警察の取調室。机をはさんで向かい合う男女。事情聴取。
刑事ドラマの取調シーンなんかでよくある光景だ。
よくある光景と違う点がひとつ。ここで向かい合っている男女はどちらも警察官だ。
「まさか、同僚の事情聴取をすることになるとは思わなかったぞ、俺は」
「まさか、こんなことになっちゃうとはねぇ。いや~、お恥ずかしい」
「事件性が無いとはいえ、いろんな人に迷惑かけたんだ。お叱りくらいは覚悟しとけよ」
「そうだよねー。やっぱ、叱られちゃうよねー。はぁー」
「しかし、成実。オマエ、いったい何やってこんな事になったんだよ」
「いや、それがね。夕方にさー、従姉妹んトコに遊びにいったんだけどね・・・」
☆
「あっそびに来たよ~!!・・・って、あれ?」
「お、ゆいちゃん。こなたならまだ帰ってきてないぞ」
「ゆたかはー?」
「んー、確か、友達の家に寄ってくるとか言ってたなぁ」
「ありゃ。はずしたか」
「まあ、こなたの方はすぐ帰ってくると思うよ」
「ふむ。じゃあ、部屋で待ってようかなぁ・・・あ!?」
ぴこーん!お姉さんひらめいちゃったよ!
これは、前回失敗したこなたへのドッキリをリベンジするチャンスだね!!
こういうこともあろうかと、いろいろ用意してあるのだ。
作戦名は・・・“びっくり!こたつの中で血反吐を吐くお姉さん!”
『死んじゃうよー』と助けを求めながら、口から血をだらり。
これは成功しない訳がない!今度は前のようにはいかないよー、こなた!
前回の教訓を生かし、こたつの中に隠れるのは、こなたが帰ったのを確認してからとする。

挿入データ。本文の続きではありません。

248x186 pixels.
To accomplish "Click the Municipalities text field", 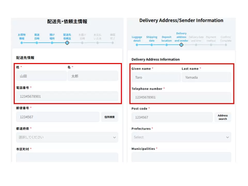I will [x=181, y=157].
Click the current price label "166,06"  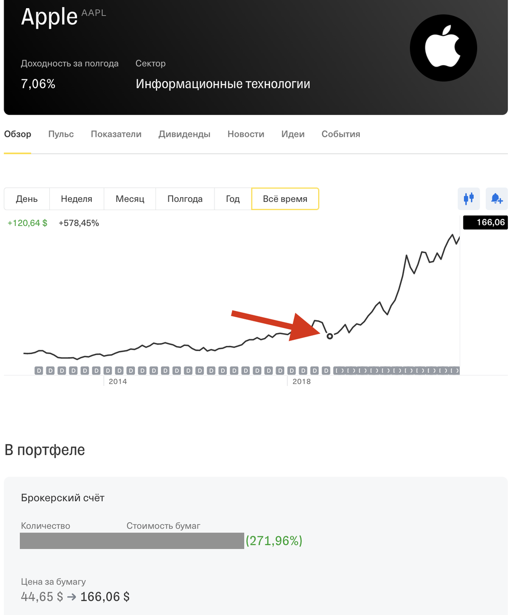pos(491,222)
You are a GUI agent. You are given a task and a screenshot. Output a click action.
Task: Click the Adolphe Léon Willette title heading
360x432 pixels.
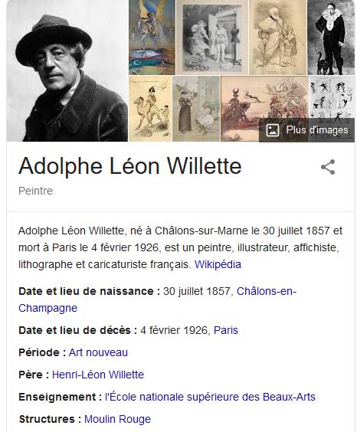129,166
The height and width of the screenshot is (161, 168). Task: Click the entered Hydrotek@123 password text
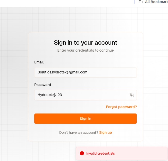50,95
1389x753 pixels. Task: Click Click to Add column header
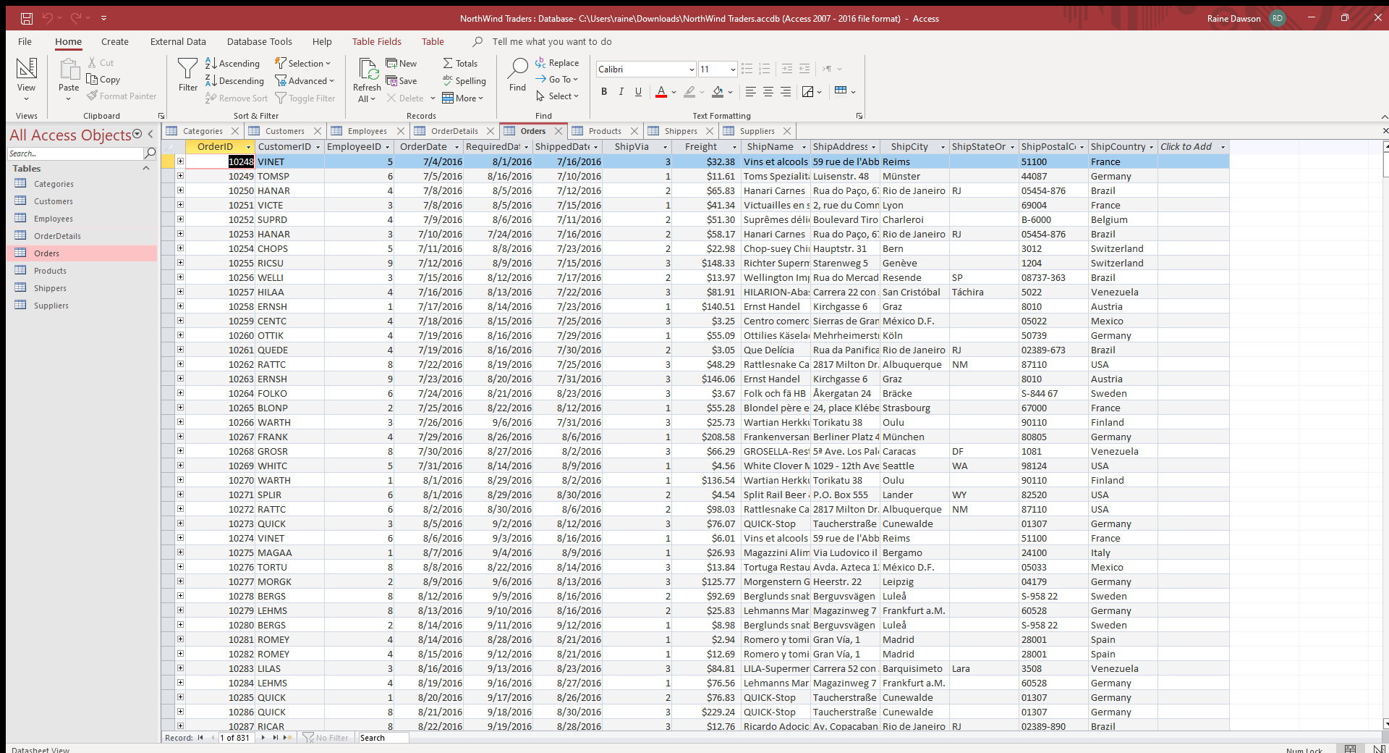1186,147
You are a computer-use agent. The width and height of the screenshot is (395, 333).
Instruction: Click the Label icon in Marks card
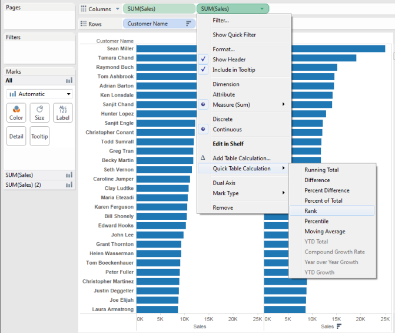coord(62,113)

さすがの私も、何十分もこたつの中に閉じこもるのはもうこりごりなのだ。
適当に漫画を読みながら待つこと20分。どうやら標的が帰ってきたようだ。
「お父さん、ただいまー」
こなたの声を確認すると、すぐにコタツに潜る。
ふっふっふ。今日こそびっくりさせてあげるよ、こなた。
エンターテイナーゆいちゃんをなめてもらっては困るのだ!
こたつに潜んでから、5分・・・10分・・・なかなか来ないね。ふぅぅ、暑いよ~。
今か今かと待ちわびて、さらに5分程たった頃、部屋に人が入ってくる気配を感じた。
トタトタと近づいてくる足音を聞き、血糊を口に含む。準備万端だ。
トスンと腰を掛ける音に続いて、いつもこなたが座る側から足が伸びてきて・・・よし、今だ!
「ばぁ~。お姉さん、死んjy」
「ひゃあっ!」
バキッ!!
「うぎゅっ!!」
「きゃあっ!!」
ツインテールの少女はすばやくこたつから出ると、逃げるように部屋から出ていく。
「あ。・・・ま、待って・・・」
ううう、作戦失敗だよ。い、今のは確か、こなたのお友達の・・・か・・・あ、世界が白くなって・・・がくっ。
反撃など予想していなかった私は、顔に一発いいのをもらい、こたつから這い出したところで力尽きた。
☆
こなたの家を飛び出してから、無我夢中で走り続けた。
どれだけ走っただろう、気がつくと見慣れぬ公園まで来ていた。
体が走ることに疲れ、また、気持ちの方もだんだんと落ち着いてきたこともあって、足を止める。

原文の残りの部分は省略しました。